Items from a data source
(begin)
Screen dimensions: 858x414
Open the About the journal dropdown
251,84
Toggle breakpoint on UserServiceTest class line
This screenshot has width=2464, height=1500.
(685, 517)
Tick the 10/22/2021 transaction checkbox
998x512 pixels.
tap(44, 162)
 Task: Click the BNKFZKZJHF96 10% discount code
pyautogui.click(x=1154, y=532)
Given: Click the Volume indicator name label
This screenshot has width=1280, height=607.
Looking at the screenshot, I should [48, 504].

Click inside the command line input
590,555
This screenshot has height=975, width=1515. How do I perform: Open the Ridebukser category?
(end)
WHAT YOU HAVE TO DO
Please convert the data above into a JSON list of strings with one string per line, omitting any blank lines.

TASK OUTPUT
[
  "Screen dimensions: 858x414",
  "Open the About the journal dropdown",
  "251,84",
  "Toggle breakpoint on UserServiceTest class line",
  "This screenshot has width=2464, height=1500.",
  "(685, 517)",
  "Tick the 10/22/2021 transaction checkbox",
  "998x512 pixels.",
  "tap(44, 162)",
  " Task: Click the BNKFZKZJHF96 10% discount code",
  "pyautogui.click(x=1154, y=532)",
  "Given: Click the Volume indicator name label",
  "This screenshot has width=1280, height=607.",
  "Looking at the screenshot, I should [48, 504].",
  "Click inside the command line input",
  "590,555",
  "This screenshot has height=975, width=1515. How do I perform: Open the Ridebukser category?"
]